The cell itself and all children cells will be set to training mode. Layers that have different constructions for training and predicting, such as BatchNorm, will distinguish between the branches by this attribute. If set to true, the training branch will be executed, otherwise another branch.
- Parameters
mode (bool) – Specifies whether the model is training. Default: True.
- Returns
Cell, the cell itself.
- to_float(dst_type)[source]
Add cast on all inputs of cell and child cells to run with certain float type.
If dst_type is mindspore.dtype.float16, all the inputs of Cell including input, Parameter, Tensor as const will be cast to float16. Please refer to the usage in source code of mindspore.train.amp.build_train_network.
Note
Multiple calls will overwrite.
- Parameters
dst_type (
mindspore.dtype
) – Transfer cell to run with dst_type. dst_type can be mindspore.dtype.float16 or mindspore.dtype.float32.- Returns
Cell, the cell itself.
- Raises
ValueError – If dst_type is not float32 or float16.
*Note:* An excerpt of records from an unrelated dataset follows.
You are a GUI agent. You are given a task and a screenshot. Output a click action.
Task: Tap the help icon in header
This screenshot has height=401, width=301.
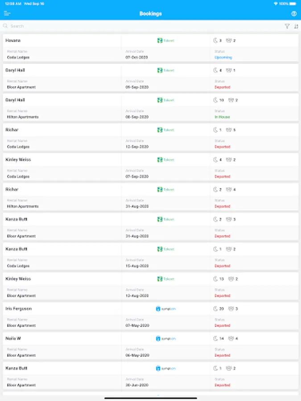[x=294, y=13]
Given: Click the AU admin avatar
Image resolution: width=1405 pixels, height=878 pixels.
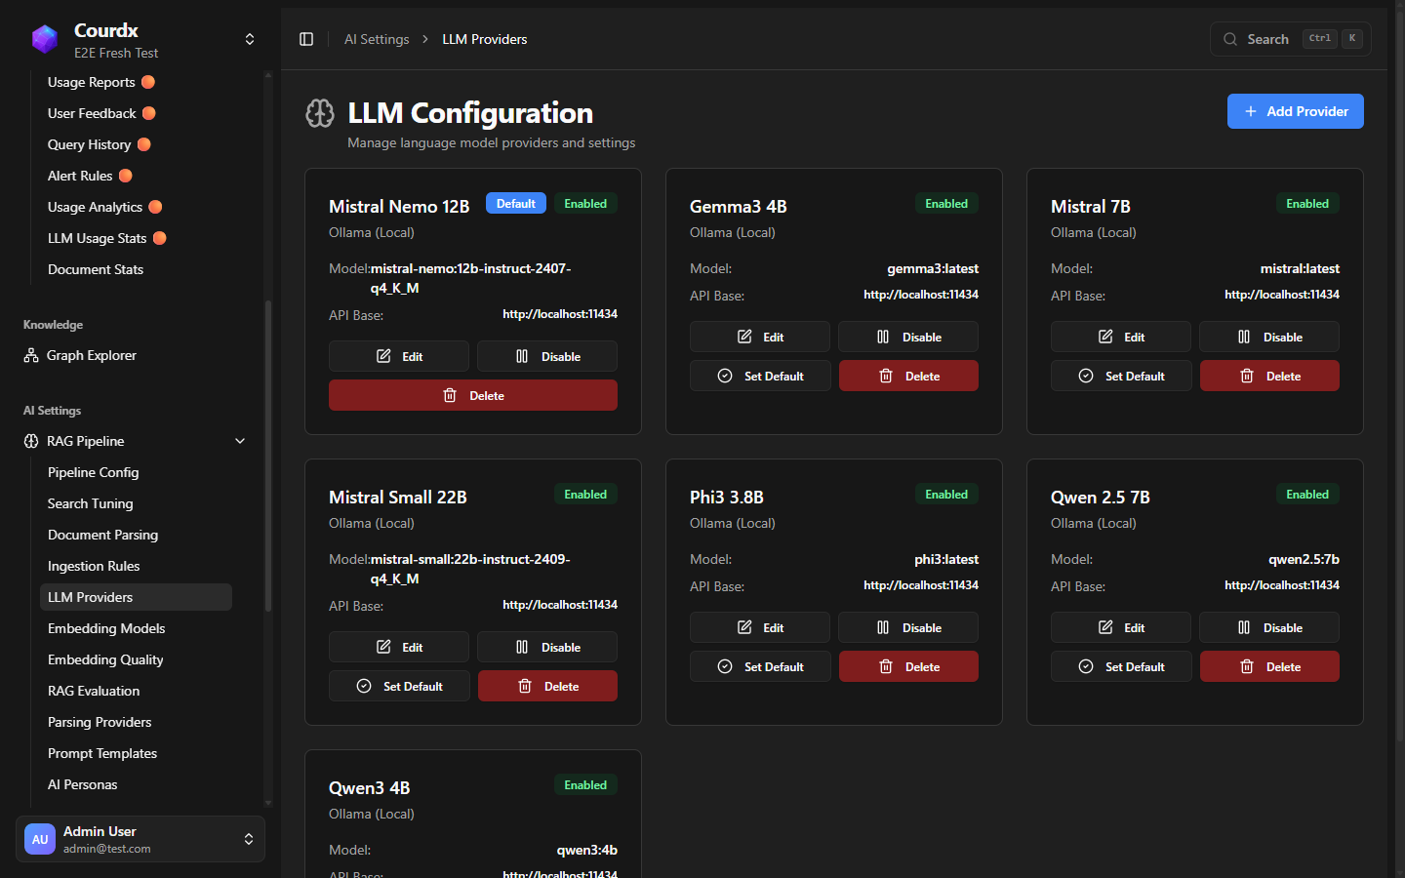Looking at the screenshot, I should point(40,839).
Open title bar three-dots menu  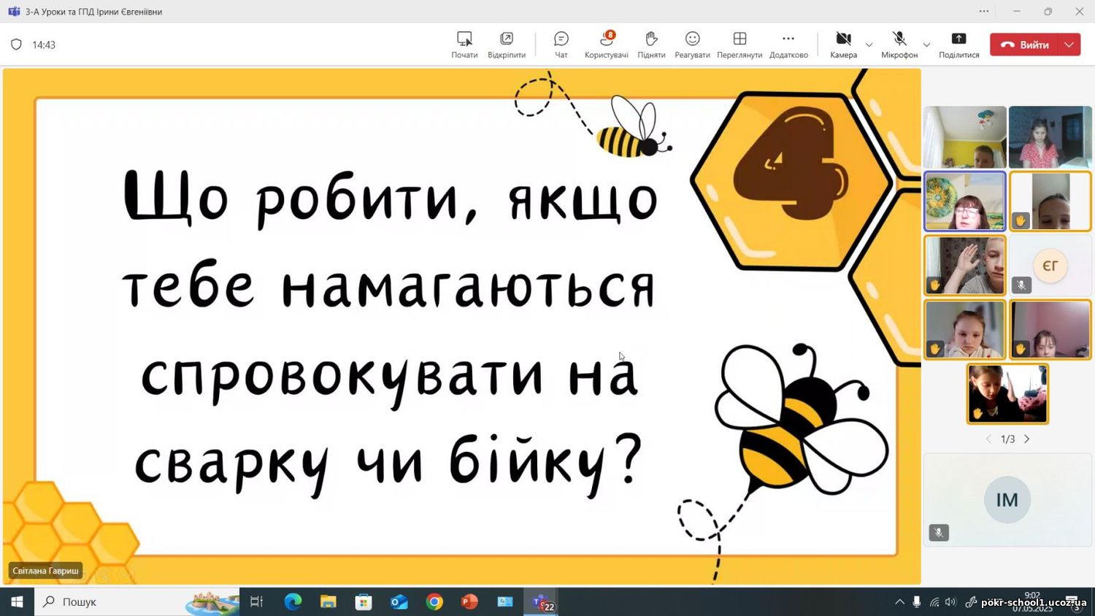click(x=984, y=11)
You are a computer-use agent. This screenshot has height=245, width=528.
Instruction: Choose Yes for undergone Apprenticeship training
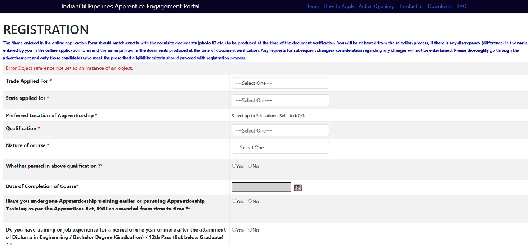234,201
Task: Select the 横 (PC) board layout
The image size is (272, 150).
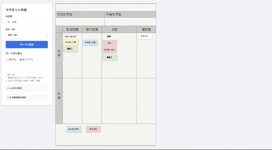Action: [x=8, y=60]
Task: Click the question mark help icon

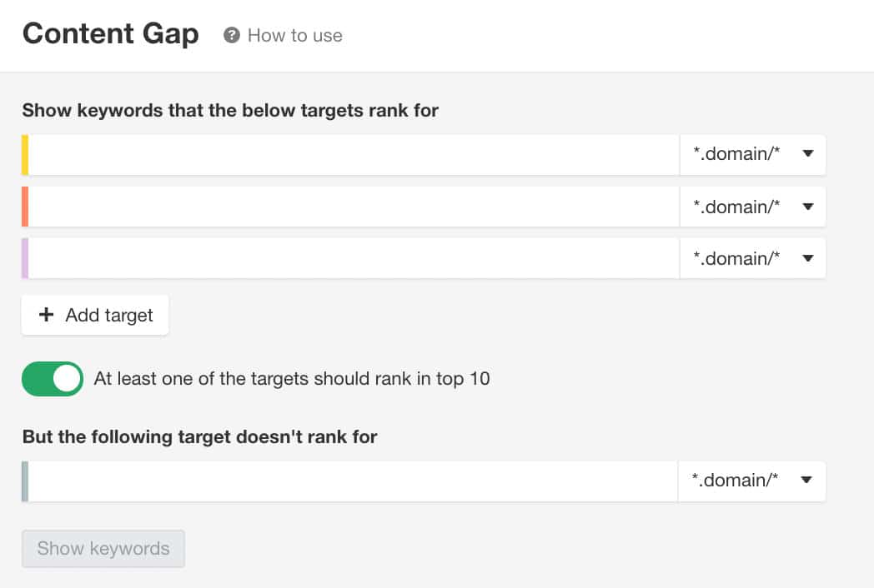Action: [231, 35]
- trainable_params(recurse=True)[source]
Returns all trainable parameters.
Returns a list of all trainable parameters.
- Parameters
recurse (bool) – Whether contains the trainable parameters of subcells. Default: True.
- Returns
List, the list of trainable parameters.
- untrainable_params(recurse=True)[source]
Returns all untrainable parameters.
Returns a list of all untrainable parameters.
- Parameters
recurse (bool) – Whether contains the untrainable parameters of subcells. Default: True.
- Returns
List, the list of untrainable parameters.
- update_cell_prefix()[source]
Update the all child cells’ self.param_prefix.
After being invoked, it can get all the cell’s children’s name prefix by ‘_param_prefix’.